- Exercises:
A – List the three ways concept drift may occur according to the data stream mining text.
B – From the data stream mining text, extract the stretch from "1. Class priors" through "memberships might change.".

Keywords Concept drift, data stream mining, decision tree, novel class, simultaneous multiple novel class

  1. INTRODUCTION

    Data Stream Mining is the process of extracting knowledge from continuous data instances. The goal of many data stream mining applications is to predict the class value of new or unseen instances in the data stream. A data stream is an ordered sequence of instances. Some examples, includes attribute values and class values. The dynamic and evolving nature of data streams requires efficient and effective techniques that are significantly different from static data classification techniques. Most challenging and well-studied characteristics of data streams are its infinite length and concept-drift. Data stream is a fast and continuous phenomenon so it is assumed to have infinite length. Therefore, it is impractical to store and use all the historical data for training. Concept-drift occurs in the stream when the underlying concepts of the stream change over time. Other significant characteristics of data streams are concept-evolution and feature evolution. Concept-evolution occurs when new classes evolve in the data. For example, consider the case of a text data stream, such as that occurring in a social network such as Twitter. In this case, new classes may frequently emerge in the underlying stream of text messages.

    Learning concept drift in data stream mining has focused on learning from real-time data, where the data distributions change over time such as weather conditions, economical changes, and intrusion detections etc. Most of the traditional data mining classifiers are trained on instances of the dataset with fixed number of classes, but in real-world data

    stream classification problems an unseen or new instance with new class may appear and the existing classification model misclassify the new instance. The concept drift means that the statistical properties of the target class in which the data mining classification models are trying to classify and change over time in unforeseen ways. The existing scheme proposes classification and novel class detection both in concept drifting and feature evolution data stream. This paper proposes Detection of multiple novel class in concept drifting data stream using decision tree classifier. Decision tree classifier is used for concept drifting data stream mining. Using decision tree continuously update the most recent data and it represent most recent data stream.

    1. Learning with Concept-Drift:

      In this section, we focus on the introduction of concept drifting in data stream classifications. Existing data mining algorithms for incremental learning assumed data streams come under stationary distribution, where data concepts remain unchanged. But the concept of any instance might change any time in real world applications. Concept-drift refers to a change in the class definitions over time, or underlying class (concept) of the data changing over time. The concept-drift may occur in three ways:

      1. Class priors might change over time;

      2. The distributions of one or several classes might change; and

      3. The posterior distributions of the class memberships might change.

- Provided material:

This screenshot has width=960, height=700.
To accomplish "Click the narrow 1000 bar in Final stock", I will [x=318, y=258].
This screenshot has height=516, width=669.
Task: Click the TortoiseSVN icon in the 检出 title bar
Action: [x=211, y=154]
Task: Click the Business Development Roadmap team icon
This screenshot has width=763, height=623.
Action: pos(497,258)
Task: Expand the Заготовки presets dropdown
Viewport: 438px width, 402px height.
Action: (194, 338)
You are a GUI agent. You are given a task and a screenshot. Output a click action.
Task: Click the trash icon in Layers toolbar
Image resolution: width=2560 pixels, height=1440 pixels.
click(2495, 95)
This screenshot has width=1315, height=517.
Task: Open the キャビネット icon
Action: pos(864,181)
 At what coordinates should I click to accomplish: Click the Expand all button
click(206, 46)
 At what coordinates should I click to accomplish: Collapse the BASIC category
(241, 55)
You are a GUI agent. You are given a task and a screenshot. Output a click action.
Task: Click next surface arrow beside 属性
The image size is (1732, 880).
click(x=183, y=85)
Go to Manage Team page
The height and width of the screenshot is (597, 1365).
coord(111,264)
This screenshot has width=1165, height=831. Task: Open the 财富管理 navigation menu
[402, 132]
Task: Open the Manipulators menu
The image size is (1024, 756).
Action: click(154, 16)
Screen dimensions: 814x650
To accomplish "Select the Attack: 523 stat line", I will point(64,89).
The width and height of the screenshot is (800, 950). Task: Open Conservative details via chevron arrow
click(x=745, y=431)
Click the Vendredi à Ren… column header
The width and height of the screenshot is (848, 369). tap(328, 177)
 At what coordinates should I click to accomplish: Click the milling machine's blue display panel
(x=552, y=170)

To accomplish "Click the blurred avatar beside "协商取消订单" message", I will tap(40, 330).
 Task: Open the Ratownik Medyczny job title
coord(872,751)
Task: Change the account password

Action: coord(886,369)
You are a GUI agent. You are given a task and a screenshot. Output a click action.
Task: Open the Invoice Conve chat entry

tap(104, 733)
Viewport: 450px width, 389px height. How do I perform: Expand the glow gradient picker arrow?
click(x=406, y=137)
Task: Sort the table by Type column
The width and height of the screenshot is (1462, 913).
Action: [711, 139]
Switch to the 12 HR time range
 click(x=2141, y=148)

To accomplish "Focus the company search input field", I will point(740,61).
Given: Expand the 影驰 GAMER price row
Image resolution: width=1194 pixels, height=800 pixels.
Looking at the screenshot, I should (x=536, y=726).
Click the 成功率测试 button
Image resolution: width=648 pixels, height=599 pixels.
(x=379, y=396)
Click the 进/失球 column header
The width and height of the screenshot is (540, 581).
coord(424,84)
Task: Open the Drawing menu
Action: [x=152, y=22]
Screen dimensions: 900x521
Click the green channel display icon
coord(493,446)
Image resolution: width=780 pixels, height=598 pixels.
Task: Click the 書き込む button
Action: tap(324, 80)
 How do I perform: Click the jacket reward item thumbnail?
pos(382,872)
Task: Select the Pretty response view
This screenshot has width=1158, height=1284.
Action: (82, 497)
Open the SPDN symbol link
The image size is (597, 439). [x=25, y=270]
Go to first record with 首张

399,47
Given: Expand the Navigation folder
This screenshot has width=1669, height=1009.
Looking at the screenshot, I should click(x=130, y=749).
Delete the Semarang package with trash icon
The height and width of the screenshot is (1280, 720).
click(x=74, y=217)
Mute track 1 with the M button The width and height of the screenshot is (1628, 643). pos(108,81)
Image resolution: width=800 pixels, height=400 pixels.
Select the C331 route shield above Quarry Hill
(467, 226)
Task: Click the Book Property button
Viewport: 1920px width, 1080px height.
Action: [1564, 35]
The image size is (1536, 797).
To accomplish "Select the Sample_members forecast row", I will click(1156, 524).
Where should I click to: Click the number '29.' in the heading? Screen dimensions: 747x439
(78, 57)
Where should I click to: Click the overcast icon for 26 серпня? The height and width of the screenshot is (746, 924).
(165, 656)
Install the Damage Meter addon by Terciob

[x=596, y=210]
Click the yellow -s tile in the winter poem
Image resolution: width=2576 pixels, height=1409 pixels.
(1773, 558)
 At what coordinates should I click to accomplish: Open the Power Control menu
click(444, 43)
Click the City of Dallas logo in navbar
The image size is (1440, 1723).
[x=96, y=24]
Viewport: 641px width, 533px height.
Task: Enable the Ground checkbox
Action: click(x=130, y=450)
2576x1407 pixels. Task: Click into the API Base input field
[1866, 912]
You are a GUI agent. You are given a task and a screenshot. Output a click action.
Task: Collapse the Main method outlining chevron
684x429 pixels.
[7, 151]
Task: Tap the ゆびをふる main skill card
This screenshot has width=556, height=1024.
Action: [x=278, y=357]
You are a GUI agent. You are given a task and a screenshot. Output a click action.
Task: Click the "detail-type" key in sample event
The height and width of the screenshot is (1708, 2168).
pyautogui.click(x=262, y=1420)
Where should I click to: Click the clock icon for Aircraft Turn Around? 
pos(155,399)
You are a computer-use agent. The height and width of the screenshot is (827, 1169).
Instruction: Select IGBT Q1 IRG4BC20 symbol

- Responses in order:
A –
1. Class priors might change over time.
2. The distributions of one or several classes might change.
3. The posterior distributions of the class memberships might change.

B –
1. Class priors might change over time;

      2. The distributions of one or several classes might change; and

      3. The posterior distributions of the class memberships might change.